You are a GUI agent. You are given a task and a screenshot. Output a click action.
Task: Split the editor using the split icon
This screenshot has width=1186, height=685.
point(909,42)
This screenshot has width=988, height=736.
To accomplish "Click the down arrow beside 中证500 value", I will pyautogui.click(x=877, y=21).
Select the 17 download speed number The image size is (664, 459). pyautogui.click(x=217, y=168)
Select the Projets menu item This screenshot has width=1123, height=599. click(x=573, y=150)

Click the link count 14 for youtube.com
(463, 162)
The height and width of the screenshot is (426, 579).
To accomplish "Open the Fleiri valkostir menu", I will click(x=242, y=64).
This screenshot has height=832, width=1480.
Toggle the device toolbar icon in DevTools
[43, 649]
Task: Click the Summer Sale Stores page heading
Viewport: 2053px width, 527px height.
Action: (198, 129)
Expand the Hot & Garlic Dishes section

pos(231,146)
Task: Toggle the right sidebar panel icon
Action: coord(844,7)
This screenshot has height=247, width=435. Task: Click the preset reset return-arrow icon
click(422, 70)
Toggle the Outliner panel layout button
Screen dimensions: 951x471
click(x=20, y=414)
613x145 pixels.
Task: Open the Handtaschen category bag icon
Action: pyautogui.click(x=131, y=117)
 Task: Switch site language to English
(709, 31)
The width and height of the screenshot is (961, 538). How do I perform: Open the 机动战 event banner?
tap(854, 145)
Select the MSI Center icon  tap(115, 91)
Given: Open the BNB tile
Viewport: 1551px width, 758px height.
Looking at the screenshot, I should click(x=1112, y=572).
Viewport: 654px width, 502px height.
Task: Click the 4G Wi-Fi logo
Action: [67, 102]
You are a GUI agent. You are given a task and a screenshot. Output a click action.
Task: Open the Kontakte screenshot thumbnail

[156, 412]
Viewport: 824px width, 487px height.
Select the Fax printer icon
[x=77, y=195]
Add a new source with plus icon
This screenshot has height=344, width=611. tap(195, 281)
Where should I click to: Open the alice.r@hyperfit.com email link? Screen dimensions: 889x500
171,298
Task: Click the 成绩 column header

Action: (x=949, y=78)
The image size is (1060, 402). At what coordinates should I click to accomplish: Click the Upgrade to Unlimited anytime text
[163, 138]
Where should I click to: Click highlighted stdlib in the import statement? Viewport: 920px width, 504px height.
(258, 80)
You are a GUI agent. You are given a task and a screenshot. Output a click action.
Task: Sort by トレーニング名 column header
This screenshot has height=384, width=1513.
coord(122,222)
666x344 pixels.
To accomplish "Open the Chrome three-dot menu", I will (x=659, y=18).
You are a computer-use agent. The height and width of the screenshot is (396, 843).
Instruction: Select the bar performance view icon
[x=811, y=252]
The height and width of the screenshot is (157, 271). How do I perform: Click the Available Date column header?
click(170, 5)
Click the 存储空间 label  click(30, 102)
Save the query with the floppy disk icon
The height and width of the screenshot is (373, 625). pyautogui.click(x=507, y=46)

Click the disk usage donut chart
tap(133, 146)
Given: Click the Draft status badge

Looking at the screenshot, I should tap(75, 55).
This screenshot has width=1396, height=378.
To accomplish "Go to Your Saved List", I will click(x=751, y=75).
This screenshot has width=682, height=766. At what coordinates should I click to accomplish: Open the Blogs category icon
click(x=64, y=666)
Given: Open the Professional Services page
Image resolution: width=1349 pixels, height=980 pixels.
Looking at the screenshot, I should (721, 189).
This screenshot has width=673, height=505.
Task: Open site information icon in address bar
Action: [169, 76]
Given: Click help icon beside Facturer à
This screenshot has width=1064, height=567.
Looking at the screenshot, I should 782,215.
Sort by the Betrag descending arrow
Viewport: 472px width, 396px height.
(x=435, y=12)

========================================================================

Look through the data above. Each line containing the word "Sort" needs to be copied.

_Solved problem_
Task: Sort by トレーニング名 column header
Sort by the Betrag descending arrow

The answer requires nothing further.